- [TEXTE SOURCE]
------------------------
Public : Ma question est : quel est votre point de vue, quel est votre avis sur le fait que la Chine tend à brider aujourd’hui l’accès au numérique auprès des enfants ? L’accès au numérique au sens large, c’est-à-dire réseaux sociaux, jeux vidéo… je crois qu’ils parlent d’une heure par jour uniquement.
Olivier Dauba : Plutôt trois. Trois sur le jeu onligne.
Effectivement, c’est quelque chose qu’on suit de près. C’est intéressant d’avoir des points de vue chinois sur la question, justement.
On parlait des usages, justement, donc c’est bien aussi de se mettre à la place des Chinois et de pourquoi ils prennent ce genre de décision.
Et on a des retours d’information vraiment intéressants, qui ne sont pas forcément les messages qui circulent en Occident, par ailleurs.
On l’a vu notamment par rapport à tout ce qui était éducation online en Chine. Le crack down, on va dire, de **cégépien**, a commencé par, d’abord, les boites qui bossent sur les équivalents du **démit/UDEMI** en Chine.
Et la raison que vous donneront des Chinois, si vous les interrogez là-dessus, c’est que pour eux, c’est s’attaquer à un levier inégalitaire.
Les enfants chinois, à cause de la démographie, ont une pression sur les épaules incroyable. A cause de la politique de l’enfant unique en Chine, on a des enfants qui doivent subvenir aux besoins de leurs deux parents, des petits-enfants qui doivent subvenir aux besoins de leurs deux parents, leurs quatre grands-parents.
Donc on place, à cause de cette politique qui a existé, les enfants chinois dans un modèle ultra compétitif, où on leur met une pression de dingue pour qu’ils sur-performent à l’école, pour qu’ils aient des carrières hyper lucratives.
------------------------
- [CONSIGNE 1] Relevez, dans la transcription, tous les noms de parenté désignant des membres d'une famille, chacun une seule fois.
- [CONSIGNE 2] Reprenez la transcription à la suite de sa dernière phrase et poursuivez le propos dans le même registre oral.

- [ENTRÉES ENREGISTRÉES]
------------------------
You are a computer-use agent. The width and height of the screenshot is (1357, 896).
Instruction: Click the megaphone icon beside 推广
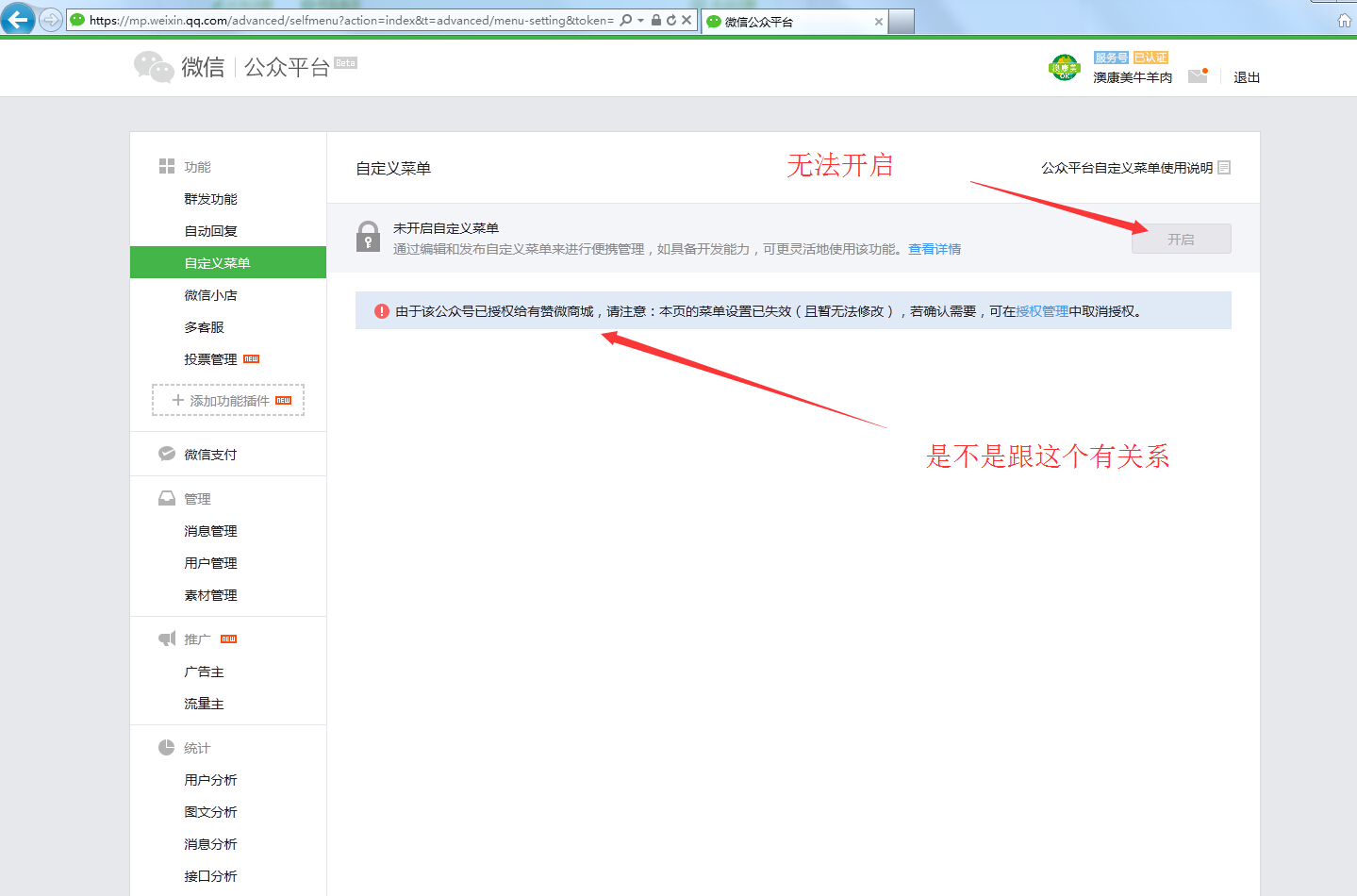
------------------------
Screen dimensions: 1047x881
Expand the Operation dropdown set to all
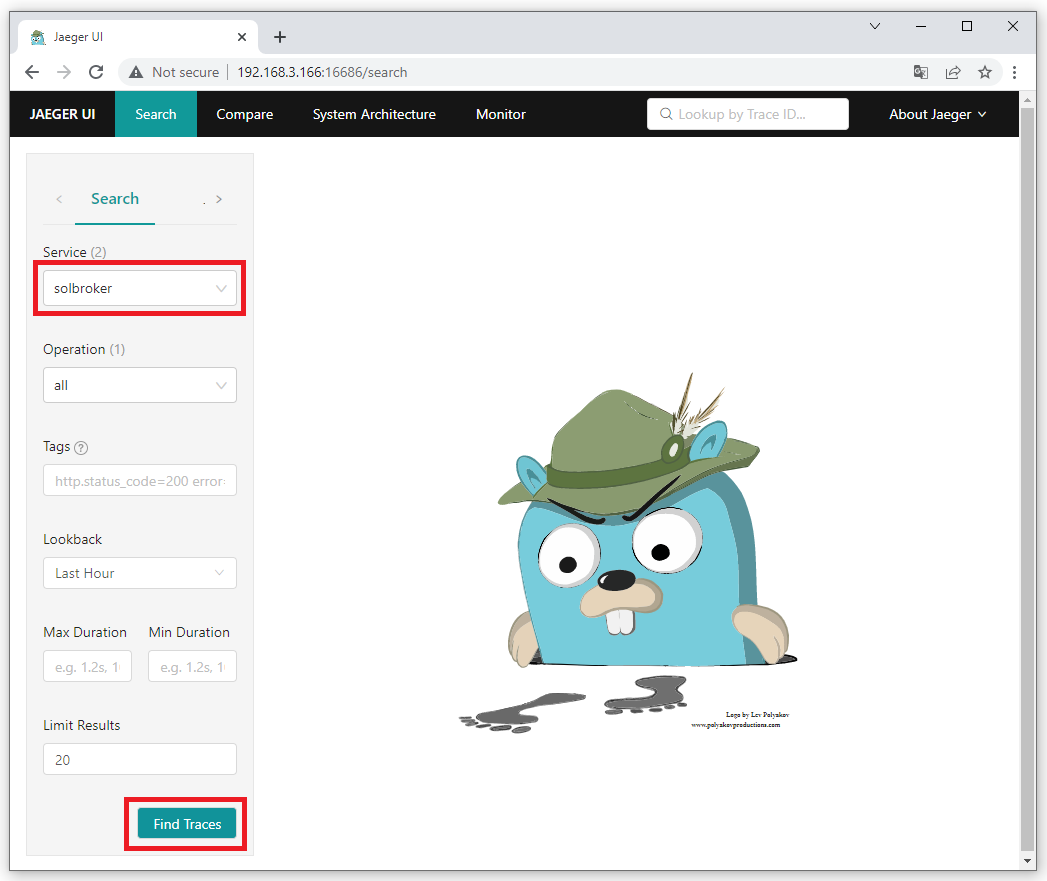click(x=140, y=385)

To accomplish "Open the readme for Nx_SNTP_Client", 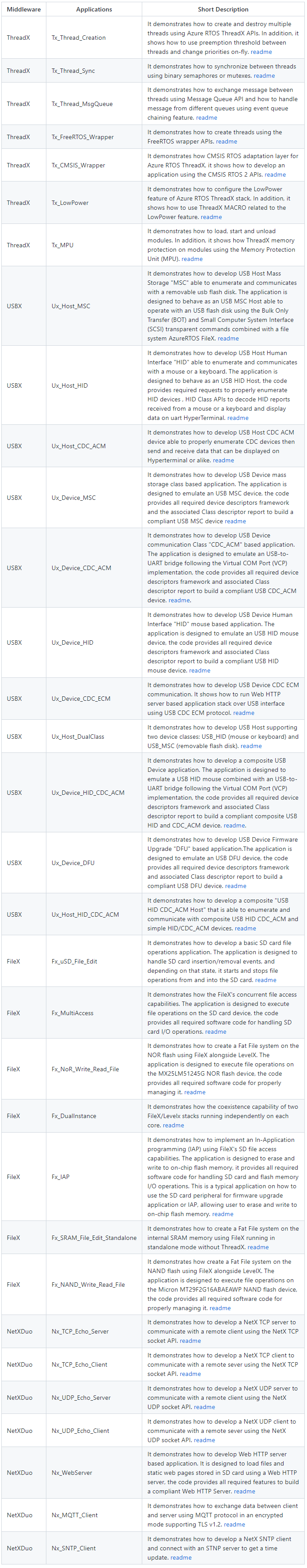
------------------------
- [RÉPONSE ATTENDUE 1] enfants, parents, petits-enfants, grands-parents

- [RÉPONSE ATTENDUE 2]
Et on leur fait du mal, en faisant ça. Et quand vous interrogez les Chinois, ils vous disent : “la raison pour laquelle on fait ça, c’est ça. C’est pour arrêter cette course, cette pression de dingue qu’on met à nos gamins.”
Donc c’est intéressant de le voir sous cet angle-là. De se dire non, on veut remettre un petit peu les cartes à plat, pour arrêter aussi toutes les dérives financières qui pouvaient être engagées autour de ces choses-là, de se dire “je vais investir énormément pour, aussi, en tant que parent, mettre une pression de dingue à mon gamin.”
Donc, oui, il y a une vraie question sur la compréhension de ces usages-là. Et quand on prend les acteurs du jeu vidéo chinois, si vous regardez le type de produit sur lesquels ils travaillent, ils ont été aussi vers des types de jeux avec une monétisation intégrée hyper forte, hyper agressive.
Donc pour certains acteurs de ces marchés sud-asiatiques, vous avez des gens qui vont désigner des jeux, justement, dans lequel on doit faire pondre régulièrement de l’argent à l’utilisateur.
Le système des **gatcha**, ça a vraiment été poussé au départ par là-bas. Et, là aussi, on a une dérive qui impacte les ménages au quotidien. Donc le crackdown de **CGPic** vise aussi à mettre un frein à ces choses-là.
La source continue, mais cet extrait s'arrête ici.